Since the 1860s, the Australian Bureau of Meteorology records show that severe drought has occurred in Australia, on average, once every 18 years. Australia’s most severe  “persistent” droughts since record-keeping began, were:


– The Federation drought of 1902, in which Australia’s sheep population halved

– The World War II drought of 1937-47

– The 1965-68 drought, and

– The so-called millennium drought of 2003-2012.


You can use this link to “scroll through all of these major droughts through 2013. 


The current Australian drought could well rival some of these other occurrences.


Several years ago, Goldman Sachs drew some sobering comparisons with the Australian economy’s ability to weather previous droughts. The bank’s researchers noted that in the past 35 years significant droughts tended to strip anywhere between 50-100 basis points from GDP growth. The agricultural sector contributes about 3 per cent to Australia’s total GDP.

In addition, Australia is one of the top mineral producers in the world and has a large resource inventory of most of the world’s key mineral commodities . Minerals are Australia’s largest export. Australia is a leading producer of minerals for the world and produces 19 minerals in significant amounts from nearly 400 operating mines.

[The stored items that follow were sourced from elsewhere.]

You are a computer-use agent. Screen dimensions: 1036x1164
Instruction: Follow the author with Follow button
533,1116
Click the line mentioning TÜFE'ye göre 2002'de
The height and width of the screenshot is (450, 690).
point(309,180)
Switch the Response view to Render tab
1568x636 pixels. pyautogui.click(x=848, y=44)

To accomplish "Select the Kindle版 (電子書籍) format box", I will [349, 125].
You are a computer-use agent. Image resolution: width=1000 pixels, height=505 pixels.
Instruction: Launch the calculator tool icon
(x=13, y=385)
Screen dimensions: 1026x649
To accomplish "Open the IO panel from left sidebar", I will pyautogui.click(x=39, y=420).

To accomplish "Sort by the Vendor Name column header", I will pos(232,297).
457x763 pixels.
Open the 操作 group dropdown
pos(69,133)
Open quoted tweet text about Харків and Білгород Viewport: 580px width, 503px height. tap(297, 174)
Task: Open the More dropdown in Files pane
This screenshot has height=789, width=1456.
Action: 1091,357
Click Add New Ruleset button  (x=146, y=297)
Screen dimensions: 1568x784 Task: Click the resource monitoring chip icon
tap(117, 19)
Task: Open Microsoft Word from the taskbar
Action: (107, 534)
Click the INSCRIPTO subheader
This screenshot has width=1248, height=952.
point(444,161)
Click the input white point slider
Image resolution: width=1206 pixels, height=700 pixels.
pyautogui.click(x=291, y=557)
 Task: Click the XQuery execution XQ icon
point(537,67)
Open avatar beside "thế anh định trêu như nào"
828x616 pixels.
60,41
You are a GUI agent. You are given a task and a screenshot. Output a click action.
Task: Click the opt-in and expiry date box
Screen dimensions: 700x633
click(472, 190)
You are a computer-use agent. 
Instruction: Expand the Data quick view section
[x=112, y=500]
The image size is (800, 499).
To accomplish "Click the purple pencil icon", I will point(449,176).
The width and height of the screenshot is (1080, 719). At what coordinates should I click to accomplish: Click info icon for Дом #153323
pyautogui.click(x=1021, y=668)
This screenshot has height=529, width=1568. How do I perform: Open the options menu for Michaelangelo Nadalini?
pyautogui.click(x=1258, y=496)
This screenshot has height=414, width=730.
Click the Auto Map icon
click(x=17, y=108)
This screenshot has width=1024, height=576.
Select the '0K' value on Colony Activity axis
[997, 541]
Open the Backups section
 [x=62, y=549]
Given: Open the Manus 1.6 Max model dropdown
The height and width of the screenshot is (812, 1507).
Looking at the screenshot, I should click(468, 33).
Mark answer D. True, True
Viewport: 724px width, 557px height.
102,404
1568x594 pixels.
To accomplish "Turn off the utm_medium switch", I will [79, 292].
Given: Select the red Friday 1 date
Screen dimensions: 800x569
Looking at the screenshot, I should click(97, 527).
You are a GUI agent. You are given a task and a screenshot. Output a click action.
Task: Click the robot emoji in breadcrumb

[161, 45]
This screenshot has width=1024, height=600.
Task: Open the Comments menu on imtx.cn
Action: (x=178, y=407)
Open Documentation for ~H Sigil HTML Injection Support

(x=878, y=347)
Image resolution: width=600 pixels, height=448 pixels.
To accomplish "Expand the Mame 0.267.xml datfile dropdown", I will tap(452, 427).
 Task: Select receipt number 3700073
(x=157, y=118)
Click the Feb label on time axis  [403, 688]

Australia has the world’s largest resources of gold, iron ore, lead, nickel, rutile, uranium, zinc and zircon. The nation is the second largest source of bauxite, cobalt, copper, ilmenite, niobium, silver, tantalum and thorium. Australia’s resources of black coal, brown coal, magnesite, tungsten, lithium, manganese ore, rare earths and vanadium are ranked in the top five in the world.

Rail and port maintenance issues sometimes pose a major risk to Australia’s metallurgical coal exports when bad weather and weather-related damage, as well as infrastructural problems, occur. This tends to be more frequent during La Niña events, rather than El Niño events, when heavy rains and flooding affects areas such as Queensland. Whereas, with droughts associated with El Niño, farm income from crops such as cotton and wheat tends to be hard hit. This year, the positive Indian Dipole, combined with a developing El Niño could spell severe problems for Australia’s agricultural industry, for months to come.

It is interesting to note that many universities and public agencies in Australia are encouraging students to look into the fields of Economics and Meteorology, combined, to help solve climate change and environmental issues that affect millions of people there. To learn more about climate change and the mining industry in Australia, please click here

In conclusion, it is too early to say that the weather in Indonesia, Australia or Chile alone will help spawn a recovery in metals prices. This may have to occur, depending on what happens on a macroeconomic scale, with respect to China, their economy and the Trade War. Nevertheless, given the record global heat waves and forest fires, GDP in at least one of these countries will be affected by extreme weather and potential production or transportation difficulties could well occur for some metals, later this year. This would be especially true if El Niño forms in the months ahead.